Work to be completed —
All records below are to be set down precisely as written, excluding pictures.

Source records
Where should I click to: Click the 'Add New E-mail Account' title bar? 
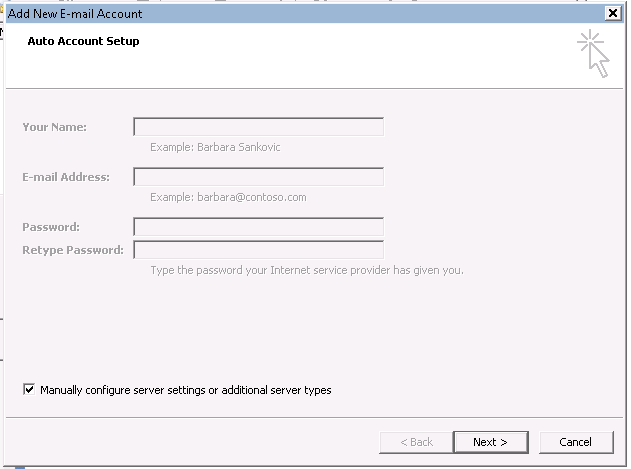pos(306,14)
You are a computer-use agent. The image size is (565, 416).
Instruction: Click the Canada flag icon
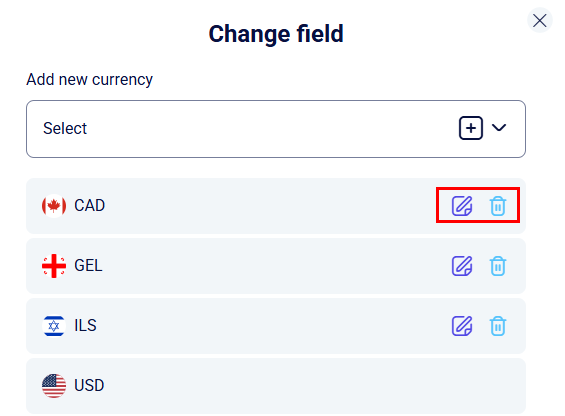[54, 206]
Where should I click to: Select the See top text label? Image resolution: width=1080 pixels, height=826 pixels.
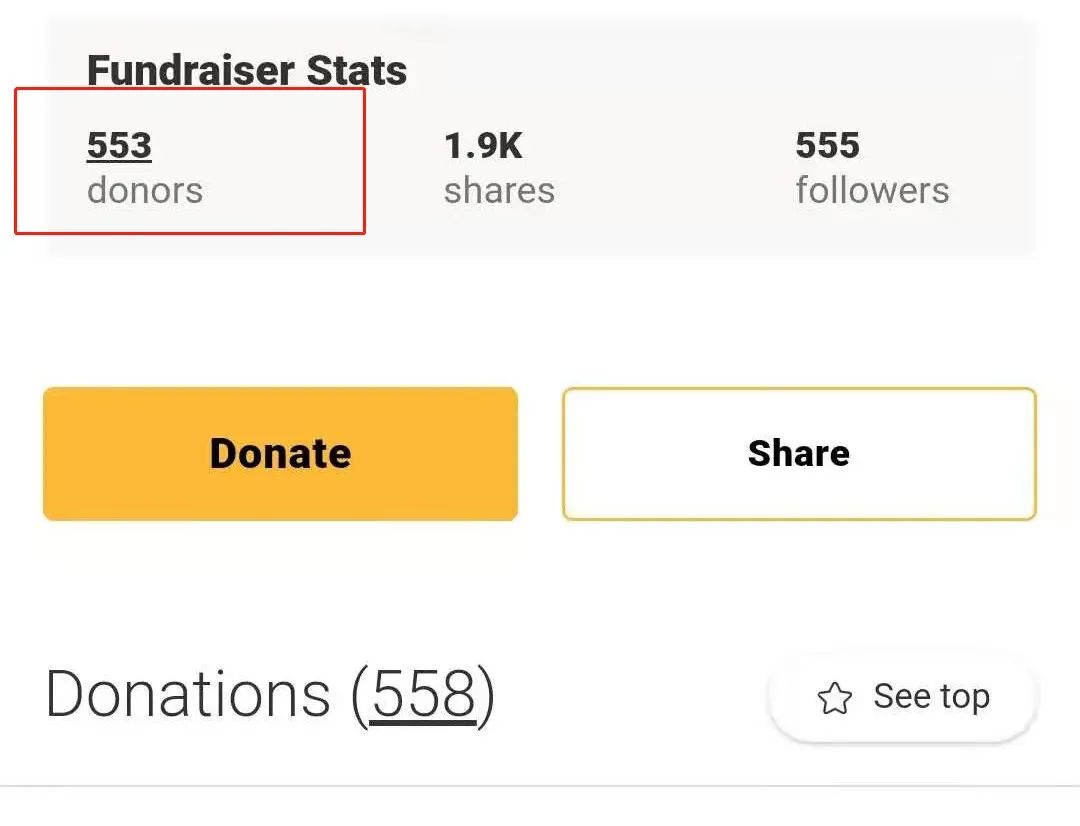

Response to the task —
Where should I click to: Click the 'Add New E-mail Account' title bar? 
pos(306,14)
You are a computer-use agent. The image size is (565, 416).
Instruction: Click the Canada flag icon
[54, 206]
Where should I click to: Select the See top text label? Image resolution: width=1080 pixels, height=826 pixels.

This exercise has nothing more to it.